Overall, blunt trauma patients presenting to a Level I center have no difference in mortality compared to a Level II center. However, when stratified by mechanism, those involved in MVA or bicycle accidents have a decreased associated risk of mortality. Future prospective studies examining variations in practice to account for these differences are warranted.

摘要

简介

与非创伤中心相比,创伤中心在救治创伤患者方面改善了预后。
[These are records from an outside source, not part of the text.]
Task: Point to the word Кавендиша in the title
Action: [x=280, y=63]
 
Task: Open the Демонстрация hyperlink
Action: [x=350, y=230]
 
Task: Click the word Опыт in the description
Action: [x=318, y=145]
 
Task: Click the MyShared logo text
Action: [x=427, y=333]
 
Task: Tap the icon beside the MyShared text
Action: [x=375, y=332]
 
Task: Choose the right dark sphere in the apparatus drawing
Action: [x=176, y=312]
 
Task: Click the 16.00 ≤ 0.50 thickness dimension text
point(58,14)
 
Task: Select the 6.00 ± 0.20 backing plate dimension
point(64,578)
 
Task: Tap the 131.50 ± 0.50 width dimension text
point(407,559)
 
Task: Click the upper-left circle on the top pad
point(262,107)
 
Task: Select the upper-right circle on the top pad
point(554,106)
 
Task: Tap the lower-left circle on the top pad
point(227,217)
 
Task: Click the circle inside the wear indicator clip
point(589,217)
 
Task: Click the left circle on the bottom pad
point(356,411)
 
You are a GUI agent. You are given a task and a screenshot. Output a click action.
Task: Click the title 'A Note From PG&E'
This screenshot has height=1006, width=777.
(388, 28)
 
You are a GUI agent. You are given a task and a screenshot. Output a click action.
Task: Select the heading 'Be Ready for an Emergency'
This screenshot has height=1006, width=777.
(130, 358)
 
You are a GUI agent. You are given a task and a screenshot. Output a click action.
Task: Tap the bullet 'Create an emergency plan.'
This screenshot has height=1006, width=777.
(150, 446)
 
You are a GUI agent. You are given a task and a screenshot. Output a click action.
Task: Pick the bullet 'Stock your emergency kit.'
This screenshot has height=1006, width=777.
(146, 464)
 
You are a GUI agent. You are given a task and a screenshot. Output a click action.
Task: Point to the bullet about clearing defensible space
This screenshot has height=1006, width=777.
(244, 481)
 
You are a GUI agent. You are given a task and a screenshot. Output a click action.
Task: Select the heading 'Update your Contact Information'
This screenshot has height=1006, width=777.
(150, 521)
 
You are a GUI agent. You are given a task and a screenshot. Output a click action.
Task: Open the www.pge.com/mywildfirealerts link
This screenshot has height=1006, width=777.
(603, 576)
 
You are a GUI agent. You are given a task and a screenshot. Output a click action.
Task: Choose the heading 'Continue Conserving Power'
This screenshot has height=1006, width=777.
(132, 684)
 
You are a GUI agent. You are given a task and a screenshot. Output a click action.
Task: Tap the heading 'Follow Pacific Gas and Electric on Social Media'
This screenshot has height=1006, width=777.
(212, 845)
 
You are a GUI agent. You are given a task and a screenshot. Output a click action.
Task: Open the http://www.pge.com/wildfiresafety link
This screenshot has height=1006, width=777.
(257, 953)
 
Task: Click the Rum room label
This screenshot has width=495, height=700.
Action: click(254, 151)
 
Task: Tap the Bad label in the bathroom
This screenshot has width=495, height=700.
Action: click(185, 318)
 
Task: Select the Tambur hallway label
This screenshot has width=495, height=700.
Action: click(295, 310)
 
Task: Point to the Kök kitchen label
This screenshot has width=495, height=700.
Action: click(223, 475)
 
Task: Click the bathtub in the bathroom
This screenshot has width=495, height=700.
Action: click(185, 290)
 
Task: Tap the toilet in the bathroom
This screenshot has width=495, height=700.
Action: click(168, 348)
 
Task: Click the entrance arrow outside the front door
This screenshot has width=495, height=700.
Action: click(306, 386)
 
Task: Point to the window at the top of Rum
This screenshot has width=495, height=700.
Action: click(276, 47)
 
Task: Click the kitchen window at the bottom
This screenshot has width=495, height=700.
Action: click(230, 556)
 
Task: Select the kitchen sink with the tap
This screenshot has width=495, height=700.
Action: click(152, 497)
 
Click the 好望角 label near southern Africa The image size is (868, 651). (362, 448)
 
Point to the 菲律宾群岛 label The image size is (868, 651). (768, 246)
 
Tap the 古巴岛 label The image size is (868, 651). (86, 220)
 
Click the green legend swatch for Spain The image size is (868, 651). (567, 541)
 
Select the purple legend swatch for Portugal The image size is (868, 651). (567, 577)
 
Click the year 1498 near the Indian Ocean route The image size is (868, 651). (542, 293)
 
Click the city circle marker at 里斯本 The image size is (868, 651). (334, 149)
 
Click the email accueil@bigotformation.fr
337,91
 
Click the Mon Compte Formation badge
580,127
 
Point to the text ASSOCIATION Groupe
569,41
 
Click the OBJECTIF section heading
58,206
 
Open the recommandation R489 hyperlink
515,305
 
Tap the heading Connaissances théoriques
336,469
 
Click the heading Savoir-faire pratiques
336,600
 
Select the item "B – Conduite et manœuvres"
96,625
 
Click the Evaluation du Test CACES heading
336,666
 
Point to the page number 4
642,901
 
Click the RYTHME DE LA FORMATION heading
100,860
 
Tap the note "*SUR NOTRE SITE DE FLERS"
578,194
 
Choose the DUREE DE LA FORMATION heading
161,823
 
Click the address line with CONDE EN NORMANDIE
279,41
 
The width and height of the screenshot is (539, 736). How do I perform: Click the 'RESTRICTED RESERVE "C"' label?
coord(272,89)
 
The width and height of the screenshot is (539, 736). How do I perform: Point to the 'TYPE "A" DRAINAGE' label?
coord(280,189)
一项多中心报告发现,在美国外科医师学院一级创伤中心接受治疗的钝器伤患者的存活率高于二级中心。在随后的一项多中心研究中,二级中心所有创伤患者的存活率都有所提高。我们试图通过分层钝性机制进行更细致的分析,以确定一级和二级中心之间的死亡率是否存在差异。

方法

对美国外科医师学院一级或二级创伤中心收治的钝器伤患者的创伤质量改进计划(2010-2016 年)进行了查询。采用多变量逻辑回归分析,控制合并症和创伤和损伤严重程度评分。

结果

在 734473 例钝器伤患者中,507715 例(69.1%)在一级中心治疗,226758 例(30.9%)在二级中心治疗。一级中心队列的年龄更小(中位数年龄为 53 岁,58 岁,P=0.01),损伤严重程度评分中位数更高(13 分,10 分,P<0.001),更多患者因机动车事故(MVA)(27.9%,22.4%,P<0.001)就诊,跌倒发生率较低(46.6%,54.5%,P<0.001)。在调整了混杂因素后,一级和二级中心之间的死亡率没有差异(P>0.05)。按机制分层时,一级中心因 MVA(比值比=0.94,95%置信区间:0.88-0.99,P=0.04)和自行车事故(比值比=0.77,95%置信区间:0.74-0.03,P=0.01)的死亡率降低,但跌倒或行人被撞的死亡率没有差异(P>0.05)。

结论

总体而言,与二级中心相比,就诊于一级中心的钝器伤患者的死亡率没有差异。然而,按机制分层时,MVA 或自行车事故患者的死亡率降低。未来有必要进行前瞻性研究,以检查实践中的差异,并考虑这些差异。